---- INFORMATION SHOWN

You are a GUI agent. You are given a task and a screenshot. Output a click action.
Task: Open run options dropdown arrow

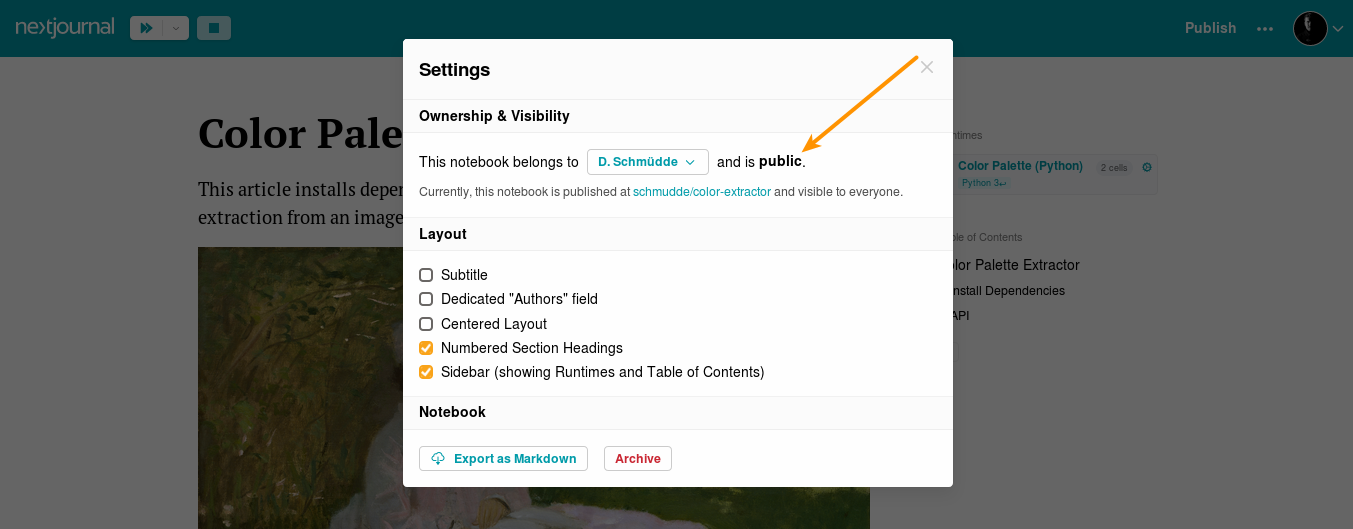175,28
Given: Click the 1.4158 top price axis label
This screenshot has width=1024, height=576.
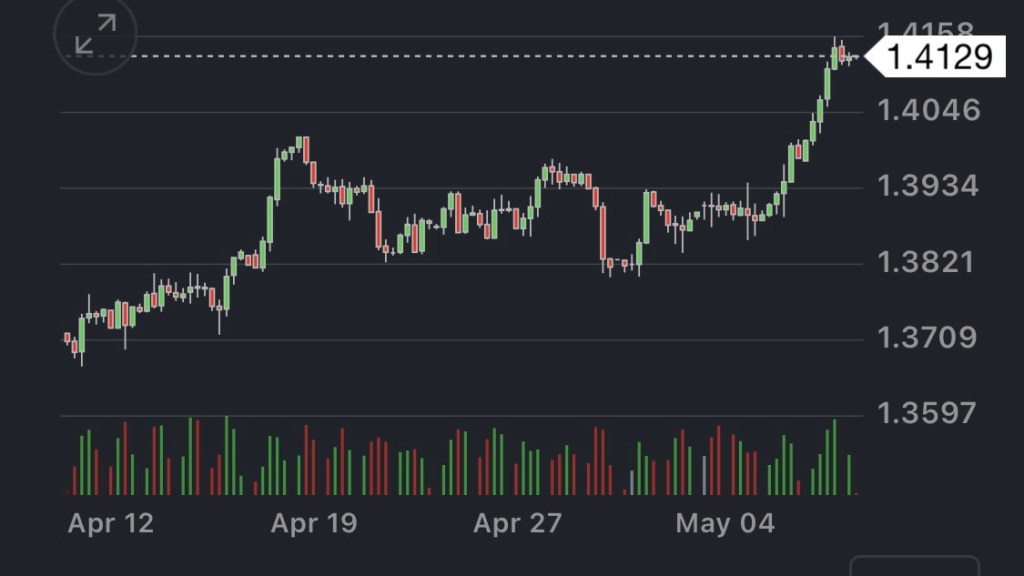Looking at the screenshot, I should tap(925, 32).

--------

EXERCISE DIRECTIONS: Return all of the lines above without alteration, minus the pictures.

PROBLEM SOLUTION:
You are a GUI agent. You are given a task and a screenshot. Output a click action.
Task: Open run options dropdown arrow

175,28
Given: Click the 1.4158 top price axis label
This screenshot has width=1024, height=576.
Looking at the screenshot, I should tap(925, 32).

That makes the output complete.